■ Material for the task
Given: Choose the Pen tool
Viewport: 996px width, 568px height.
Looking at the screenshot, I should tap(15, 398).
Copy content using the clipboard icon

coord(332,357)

■ Task brief
Reproduce each entry exactly, leaving out nothing.

■ Answer
Given: Choose the Pen tool
Viewport: 996px width, 568px height.
Looking at the screenshot, I should tap(15, 398).
Copy content using the clipboard icon

coord(332,357)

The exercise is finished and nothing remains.